• LIST OF TASKS:
• a. Copy word for word the passage of the forum thread on e-reader screens that begins at the words "That's when comparing." and stops after "prefer the Voyage.".
• b. Extend the forum thread on e-reader screens with new writing that picks up after its final sentence.

• DOCUMENT EXTRACT:
* Begin *
I'm sure it can be done if you try long enough but it ain't easy. 

Barry


----------



## Ann in Arlington (Oct 27, 2008)

For a while there my son could pretty regularly flip a coin and have it land on the edge. The first time he did it, it was an accident . . . it landed in the sidewalk crack. He and my husband were flipping for a chore or something and the hubster, ever the snarkmaster said "edge".

After that it was a case of practicing so it would land in the crack.   He got pretty good at it . . . . . I think to the point where there was a better chance of it landing "on the edge" than on either side.


----------



## barryem (Oct 19, 2010)

Ann in Arlington said:


> FYI, re: the screens . . . at this point I think the screens in all 3 devices are identical . . . and the software is nearly so. It's the other hardware -- light or not, buttons or not, etc. -- that distinguish the various models.


I read in a discussion on Mobileread that the Voyage has a different screen. Or at least a different substrate, whatever that is. I don't recall what the difference was. It may have been that the surface on the Voyage is glass and it's plastic on the others even though they all have a glass substrate. I just don't recall. And I'm not even sure if this was authoritative but in general Mobileread is fairly trustworthy.

From my own experience with my Kindles and my neighbors I do know that individual screens, even of the same model, are so different in appearance that it wouldn't be a simple thing to determine if there's more variation in models or individual units.

Barry


----------



## The Hooded Claw (Oct 12, 2009)

My memory is that the Oasis has more lights than earlier models, and this was supposed to be an improvement. I really thought I remembered discussion of very minor screen resolution differences between Paperwhite and Voyage, but could be wrong. I don't have a Paperwhite anymore, and the difference between Boyage and Oasis is at most very small, so I'm not going to worry about it--the choice between Oasis and Voyage shouldn't be driven by perceived screen differences!


----------



## The Hooded Claw (Oct 12, 2009)

And for tossing coins, don't forget the prospect that a passing bird could snatch the coin out of the air!


----------



## barryem (Oct 19, 2010)

The Hooded Claw said:


> And for tossing coins, don't forget the prospect that a passing bird could snatch the coin out of the air!


I always check the sky all around with binoculars before tossing a coin. That ain't gonna happen to me. 

I have all the models of lighted Kindles except the Oasis, as well as Kobos and Nooks. When I put them next to each other to compare the differences become obvious. Offhand I'd say my Paperwhite 2 looks the best, with the Voyage second best. Other Paperwhite 3's look better than mine and better than my Paperwhite 2. Actually the best screen of all those I have is probably the Nook Glowlight Plus, although the fonts are nicer on the Kindles. The Kobos are the least evenly lit of them all.

That's when comparing. When reading none of that matters. The words always find a way to get from the surface to my eyes and my attention is on the story. The Kobo's are the lightest and smallest and that means they're the most pleasant to hold in my hand for extended periods. If I didn't consider things such as the dictionary the Kobo would probably be my favorite ereader. But there are a lot of sometime features that make me prefer the Voyage.
* End *
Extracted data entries
* Begin *
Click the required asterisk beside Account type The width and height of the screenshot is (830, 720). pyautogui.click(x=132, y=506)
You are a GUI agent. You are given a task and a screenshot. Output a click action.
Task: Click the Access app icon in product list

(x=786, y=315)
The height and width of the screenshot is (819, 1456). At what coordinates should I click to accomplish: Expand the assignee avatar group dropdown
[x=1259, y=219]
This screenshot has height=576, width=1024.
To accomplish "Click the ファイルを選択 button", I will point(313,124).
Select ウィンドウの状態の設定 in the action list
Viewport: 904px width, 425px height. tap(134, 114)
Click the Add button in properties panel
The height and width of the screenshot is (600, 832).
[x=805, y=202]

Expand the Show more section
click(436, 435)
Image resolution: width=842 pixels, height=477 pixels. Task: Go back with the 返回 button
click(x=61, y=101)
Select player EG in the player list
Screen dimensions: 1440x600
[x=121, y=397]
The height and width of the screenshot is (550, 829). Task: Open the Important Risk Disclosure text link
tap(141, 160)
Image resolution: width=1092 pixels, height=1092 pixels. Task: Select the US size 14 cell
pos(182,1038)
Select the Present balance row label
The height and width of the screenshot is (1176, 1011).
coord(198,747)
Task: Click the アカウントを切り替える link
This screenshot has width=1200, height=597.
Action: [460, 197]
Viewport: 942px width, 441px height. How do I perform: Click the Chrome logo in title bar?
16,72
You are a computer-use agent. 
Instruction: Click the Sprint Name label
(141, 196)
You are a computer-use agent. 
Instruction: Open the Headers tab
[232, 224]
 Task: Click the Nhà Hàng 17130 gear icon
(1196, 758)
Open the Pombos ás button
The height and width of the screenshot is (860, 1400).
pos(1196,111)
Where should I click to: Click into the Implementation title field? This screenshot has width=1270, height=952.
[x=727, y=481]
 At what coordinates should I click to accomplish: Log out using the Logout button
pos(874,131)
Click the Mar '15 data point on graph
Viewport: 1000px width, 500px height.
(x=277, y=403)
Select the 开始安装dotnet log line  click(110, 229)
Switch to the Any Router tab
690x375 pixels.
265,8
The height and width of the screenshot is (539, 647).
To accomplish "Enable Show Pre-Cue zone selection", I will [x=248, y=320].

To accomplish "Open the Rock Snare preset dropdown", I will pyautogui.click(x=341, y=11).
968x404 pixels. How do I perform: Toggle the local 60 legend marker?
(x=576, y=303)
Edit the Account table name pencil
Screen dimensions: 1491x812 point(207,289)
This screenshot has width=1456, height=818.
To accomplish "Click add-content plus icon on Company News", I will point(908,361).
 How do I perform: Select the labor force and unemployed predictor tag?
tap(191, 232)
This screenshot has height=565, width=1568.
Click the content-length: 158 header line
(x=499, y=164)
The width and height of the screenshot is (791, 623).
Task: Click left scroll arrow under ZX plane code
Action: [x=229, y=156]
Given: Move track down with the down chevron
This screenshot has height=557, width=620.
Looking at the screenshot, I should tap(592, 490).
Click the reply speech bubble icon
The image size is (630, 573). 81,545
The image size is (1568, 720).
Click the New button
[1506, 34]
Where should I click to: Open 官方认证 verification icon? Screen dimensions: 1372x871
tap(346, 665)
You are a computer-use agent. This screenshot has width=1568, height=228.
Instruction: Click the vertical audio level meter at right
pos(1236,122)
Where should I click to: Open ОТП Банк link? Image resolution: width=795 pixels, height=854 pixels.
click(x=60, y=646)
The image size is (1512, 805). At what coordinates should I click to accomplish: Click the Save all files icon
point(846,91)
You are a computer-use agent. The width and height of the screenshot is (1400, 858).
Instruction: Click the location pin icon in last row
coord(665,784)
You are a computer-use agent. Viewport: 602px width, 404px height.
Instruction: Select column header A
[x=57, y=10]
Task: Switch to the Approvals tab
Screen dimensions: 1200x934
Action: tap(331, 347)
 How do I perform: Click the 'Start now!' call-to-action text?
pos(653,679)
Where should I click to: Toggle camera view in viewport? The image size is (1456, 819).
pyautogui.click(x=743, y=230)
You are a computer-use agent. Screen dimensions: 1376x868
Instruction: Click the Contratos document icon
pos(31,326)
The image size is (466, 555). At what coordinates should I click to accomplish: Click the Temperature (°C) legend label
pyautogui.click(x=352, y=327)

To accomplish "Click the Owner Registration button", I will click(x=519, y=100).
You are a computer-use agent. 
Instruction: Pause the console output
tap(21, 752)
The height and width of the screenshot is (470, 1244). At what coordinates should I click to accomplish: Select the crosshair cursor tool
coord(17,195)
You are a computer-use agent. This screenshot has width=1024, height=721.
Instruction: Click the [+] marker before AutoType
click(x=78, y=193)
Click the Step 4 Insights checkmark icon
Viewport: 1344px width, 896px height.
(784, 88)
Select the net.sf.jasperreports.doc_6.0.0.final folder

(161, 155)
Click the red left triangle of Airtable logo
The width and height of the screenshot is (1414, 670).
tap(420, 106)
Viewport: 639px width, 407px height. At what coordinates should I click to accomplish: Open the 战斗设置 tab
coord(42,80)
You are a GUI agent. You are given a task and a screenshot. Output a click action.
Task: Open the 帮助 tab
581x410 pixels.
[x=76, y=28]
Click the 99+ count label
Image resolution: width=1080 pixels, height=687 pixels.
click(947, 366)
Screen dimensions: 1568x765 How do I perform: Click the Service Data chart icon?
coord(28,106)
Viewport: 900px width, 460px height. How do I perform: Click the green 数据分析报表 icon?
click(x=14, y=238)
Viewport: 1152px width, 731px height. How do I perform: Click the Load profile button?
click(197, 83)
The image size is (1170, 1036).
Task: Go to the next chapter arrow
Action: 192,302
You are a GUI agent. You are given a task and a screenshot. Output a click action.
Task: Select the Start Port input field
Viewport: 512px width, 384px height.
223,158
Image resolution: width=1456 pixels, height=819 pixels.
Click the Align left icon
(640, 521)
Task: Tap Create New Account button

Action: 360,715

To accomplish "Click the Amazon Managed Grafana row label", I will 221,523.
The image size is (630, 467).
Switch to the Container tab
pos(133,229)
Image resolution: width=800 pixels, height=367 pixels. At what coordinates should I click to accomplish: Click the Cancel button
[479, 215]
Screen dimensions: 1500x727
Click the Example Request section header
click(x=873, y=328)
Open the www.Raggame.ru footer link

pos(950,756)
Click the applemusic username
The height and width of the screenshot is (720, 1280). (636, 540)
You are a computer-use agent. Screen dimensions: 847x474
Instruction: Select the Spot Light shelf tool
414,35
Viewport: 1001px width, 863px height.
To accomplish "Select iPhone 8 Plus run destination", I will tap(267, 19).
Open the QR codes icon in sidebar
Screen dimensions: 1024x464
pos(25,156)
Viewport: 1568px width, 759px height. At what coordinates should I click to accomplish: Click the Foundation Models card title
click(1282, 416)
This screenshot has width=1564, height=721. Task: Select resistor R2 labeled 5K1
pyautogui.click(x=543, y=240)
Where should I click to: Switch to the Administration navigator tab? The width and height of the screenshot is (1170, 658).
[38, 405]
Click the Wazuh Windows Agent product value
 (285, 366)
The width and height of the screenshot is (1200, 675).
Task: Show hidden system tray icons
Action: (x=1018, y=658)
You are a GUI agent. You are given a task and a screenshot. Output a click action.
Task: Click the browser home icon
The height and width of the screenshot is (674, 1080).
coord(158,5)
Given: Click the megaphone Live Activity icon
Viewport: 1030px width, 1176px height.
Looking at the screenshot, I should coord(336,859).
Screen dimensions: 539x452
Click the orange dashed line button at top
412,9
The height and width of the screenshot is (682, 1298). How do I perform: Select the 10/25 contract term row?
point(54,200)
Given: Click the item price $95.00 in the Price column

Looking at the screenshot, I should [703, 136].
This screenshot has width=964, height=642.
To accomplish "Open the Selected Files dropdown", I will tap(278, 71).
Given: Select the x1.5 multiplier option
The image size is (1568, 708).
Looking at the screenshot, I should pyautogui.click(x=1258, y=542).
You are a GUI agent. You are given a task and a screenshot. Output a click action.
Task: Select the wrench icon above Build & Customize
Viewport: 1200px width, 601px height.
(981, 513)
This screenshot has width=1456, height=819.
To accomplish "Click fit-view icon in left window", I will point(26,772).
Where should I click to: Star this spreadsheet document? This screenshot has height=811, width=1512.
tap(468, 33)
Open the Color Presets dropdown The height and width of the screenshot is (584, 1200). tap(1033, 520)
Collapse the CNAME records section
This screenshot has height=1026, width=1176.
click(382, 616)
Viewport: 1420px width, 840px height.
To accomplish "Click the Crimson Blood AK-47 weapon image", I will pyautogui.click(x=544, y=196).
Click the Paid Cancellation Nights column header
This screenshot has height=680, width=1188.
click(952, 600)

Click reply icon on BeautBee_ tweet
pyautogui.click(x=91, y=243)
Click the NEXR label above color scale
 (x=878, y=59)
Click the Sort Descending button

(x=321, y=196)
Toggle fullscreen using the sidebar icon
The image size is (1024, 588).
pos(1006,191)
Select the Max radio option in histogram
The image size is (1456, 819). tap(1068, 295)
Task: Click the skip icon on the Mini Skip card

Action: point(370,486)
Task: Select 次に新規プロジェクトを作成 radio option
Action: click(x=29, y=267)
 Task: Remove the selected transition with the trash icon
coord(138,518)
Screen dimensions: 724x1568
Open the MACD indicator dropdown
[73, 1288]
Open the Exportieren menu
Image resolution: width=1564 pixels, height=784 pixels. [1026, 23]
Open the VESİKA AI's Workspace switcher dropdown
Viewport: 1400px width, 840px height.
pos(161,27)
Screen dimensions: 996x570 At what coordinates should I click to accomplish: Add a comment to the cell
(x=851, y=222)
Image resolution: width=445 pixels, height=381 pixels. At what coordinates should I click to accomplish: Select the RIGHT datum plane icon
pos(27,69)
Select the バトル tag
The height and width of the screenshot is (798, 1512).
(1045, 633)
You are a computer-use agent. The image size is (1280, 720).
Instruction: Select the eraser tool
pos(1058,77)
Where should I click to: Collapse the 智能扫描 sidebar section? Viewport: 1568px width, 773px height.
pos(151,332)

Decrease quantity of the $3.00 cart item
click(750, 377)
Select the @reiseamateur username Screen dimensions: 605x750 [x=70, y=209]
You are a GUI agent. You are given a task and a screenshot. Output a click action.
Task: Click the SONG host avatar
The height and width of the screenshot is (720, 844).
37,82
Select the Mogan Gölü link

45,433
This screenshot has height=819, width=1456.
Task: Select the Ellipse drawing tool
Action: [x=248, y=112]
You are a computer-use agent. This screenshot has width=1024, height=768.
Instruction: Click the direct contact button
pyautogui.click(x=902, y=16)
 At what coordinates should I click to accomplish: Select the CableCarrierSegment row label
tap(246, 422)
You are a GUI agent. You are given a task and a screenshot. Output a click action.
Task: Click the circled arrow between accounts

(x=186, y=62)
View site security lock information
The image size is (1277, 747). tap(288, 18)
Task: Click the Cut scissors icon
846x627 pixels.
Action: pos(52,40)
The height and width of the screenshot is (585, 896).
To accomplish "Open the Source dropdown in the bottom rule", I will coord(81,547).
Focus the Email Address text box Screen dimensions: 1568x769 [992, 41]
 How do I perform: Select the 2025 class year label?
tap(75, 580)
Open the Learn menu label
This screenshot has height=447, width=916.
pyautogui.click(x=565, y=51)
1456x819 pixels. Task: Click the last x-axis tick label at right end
* End *
• ANSWERS PROVIDED:
• a.
That's when comparing. When reading none of that matters. The words always find a way to get from the surface to my eyes and my attention is on the story. The Kobo's are the lightest and smallest and that means they're the most pleasant to hold in my hand for extended periods. If I didn't consider things such as the dictionary the Kobo would probably be my favorite ereader. But there are a lot of sometime features that make me prefer the Voyage.

• b.
Right now I'm doing an experiment with reading more on my phone using Moon+. I can't do really long reading sessions on it but for short sessions, up to 15 or 20 minutes, it's the nicest way to read. I'll still do my long reading sessions on the Voyage but for a while I'm going to see how I do with a lot of shorter sessions on the phone. I've been doing that for 2 or 3 days now with good results. Usually I just read with the phone away from home but now I'm reading at home as well. It's always in my shirt pocket.

My phone is a Nexus 5, with a very good 5" full HD LCD screen. I've just ordered a Galaxy S5 which should be here in a week or 10 days. It has an AMOLED screen, which is said to give less eyestrain. I bought it because I want the longer battery life but if the AMOLED screen really doesn't give me the eyestrain an LCD does this could turn out nicely.

For anyone who doesn't know, LCD has a light behind the screen shining into your face, producing colored light by shining through the colored LCD. AMOLED doesn't have a backlight. Instead it has tiny points of colored light, meaning much less light has to hit my eyes. Here's hoping it makes a difference.

Barry


----------



## Ann in Arlington (Oct 27, 2008)

The Hooded Claw said:


> My memory is that the Oasis has more lights than earlier models, and this was supposed to be an improvement. I really thought I remembered discussion of very minor screen resolution differences between Paperwhite and Voyage, but could be wrong. I don't have a Paperwhite anymore, and the difference between Boyage and Oasis is at most very small, so I'm not going to worry about it--the choice between Oasis and Voyage shouldn't be driven by perceived screen differences!


The screen is exactly the same on PW, Voyage, and Oasis. The lighting does differ a bit -- which could obviously translate into different perceptions of 'betterness'  I do think that the Voyage was the first with a 300dpi screen and, at the time, the PW screen was somewhat less -- 212dpi sticks in my mind. But with the 3rd gen PW, it's the same screen.

PW has 4 lights, Voyage has 6 with a light sensor (which can be turned off), Oasis has 10.


----------



## Betsy the Quilter (Oct 27, 2008)

barryem said:


> Right now I'm doing an experiment with reading more on my phone using Moon+. I can't do really long reading sessions on it but for short sessions, up to 15 or 20 minutes, it's the nicest way to read. I'll still do my long reading sessions on the Voyage but for a while I'm going to see how I do with a lot of shorter sessions on the phone. I've been doing that for 2 or 3 days now with good results. Usually I just read with the phone away from home but now I'm reading at home as well. It's always in my shirt pocket.


What makes you say it's the nicest way to read, Barry?

Noting that it's not available for iOS devices. I'm in the middle of testing various ePub readers for iOS...curious to know what you're enjoying about Moon+.

Betsy


----------



## barryem (Oct 19, 2010)

Part of the reason is Moon+ and part of the reason is the size.  I like the narrow text, the size of a newspaper column.  I think it makes reading faster, at least for me.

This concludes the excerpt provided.